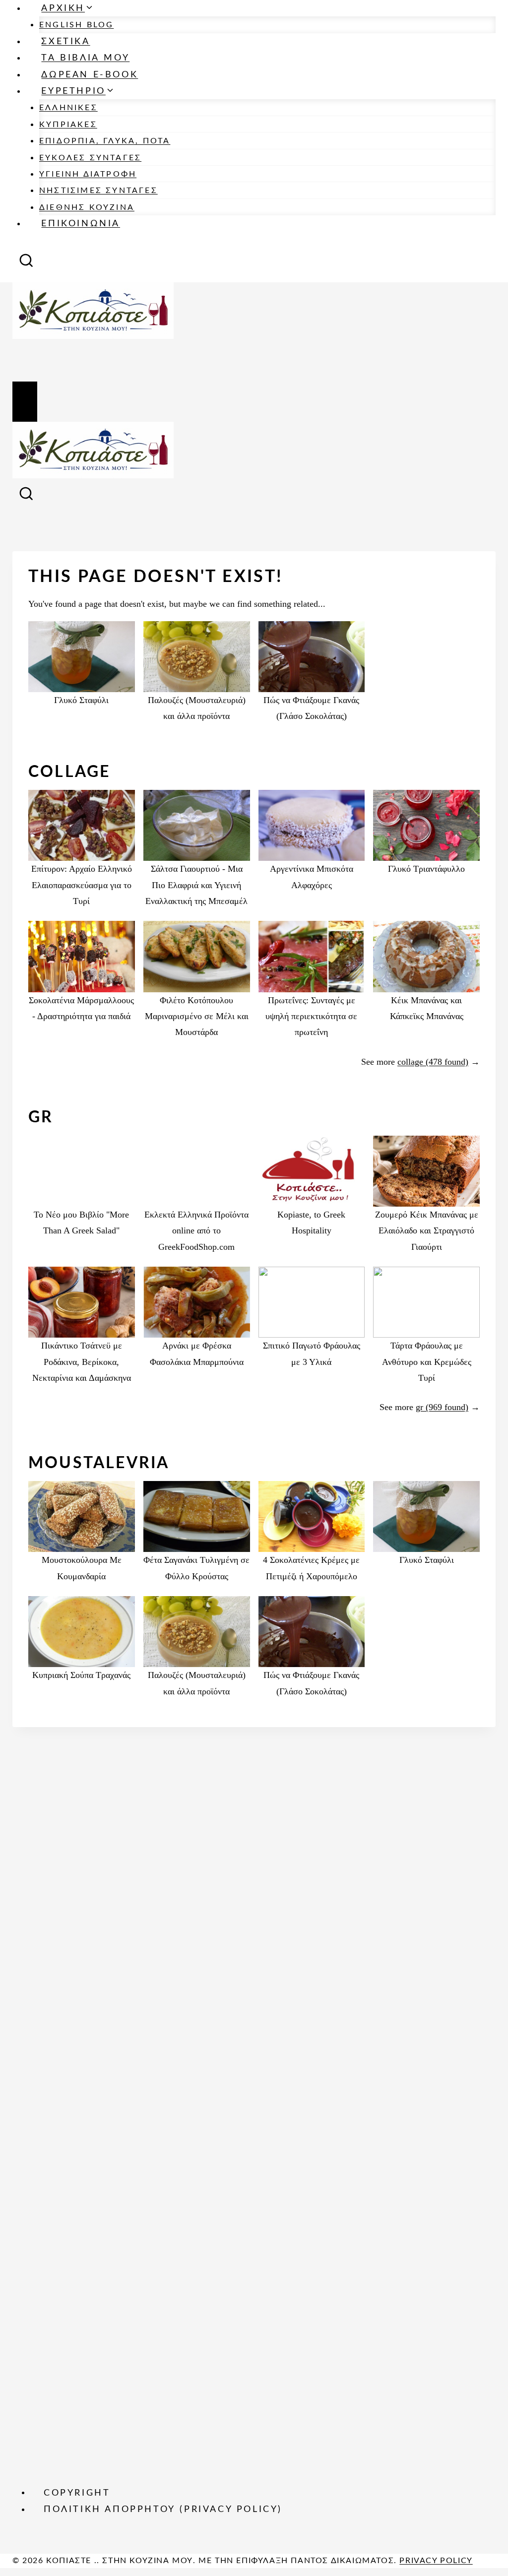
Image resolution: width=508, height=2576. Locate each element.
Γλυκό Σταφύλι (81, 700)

==

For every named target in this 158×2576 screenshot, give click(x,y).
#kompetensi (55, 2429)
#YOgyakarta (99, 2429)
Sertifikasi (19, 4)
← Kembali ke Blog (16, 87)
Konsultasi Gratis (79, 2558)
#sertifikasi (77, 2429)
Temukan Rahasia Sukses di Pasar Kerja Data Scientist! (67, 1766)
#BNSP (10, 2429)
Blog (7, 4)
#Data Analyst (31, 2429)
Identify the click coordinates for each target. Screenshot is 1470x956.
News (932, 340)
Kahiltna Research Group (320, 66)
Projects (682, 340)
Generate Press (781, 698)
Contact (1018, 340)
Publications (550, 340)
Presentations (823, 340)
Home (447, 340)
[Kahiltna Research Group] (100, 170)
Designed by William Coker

WHAT IS EXPECTED: Every line above from the line with "#kompetensi (55, 2429)" to the line with "Designed by William Coker", both included, must be reproduced exactly, and no other line may appear.

ANSWER FOR THE TASK:
#kompetensi (55, 2429)
#YOgyakarta (99, 2429)
Sertifikasi (19, 4)
← Kembali ke Blog (16, 87)
Konsultasi Gratis (79, 2558)
#sertifikasi (77, 2429)
Temukan Rahasia Sukses di Pasar Kerja Data Scientist! (67, 1766)
#BNSP (10, 2429)
Blog (7, 4)
#Data Analyst (31, 2429)
Identify the click coordinates for each target. Screenshot is 1470x956.
News (932, 340)
Kahiltna Research Group (320, 66)
Projects (682, 340)
Generate Press (781, 698)
Contact (1018, 340)
Publications (550, 340)
Presentations (823, 340)
Home (447, 340)
[Kahiltna Research Group] (100, 170)
Designed by William Coker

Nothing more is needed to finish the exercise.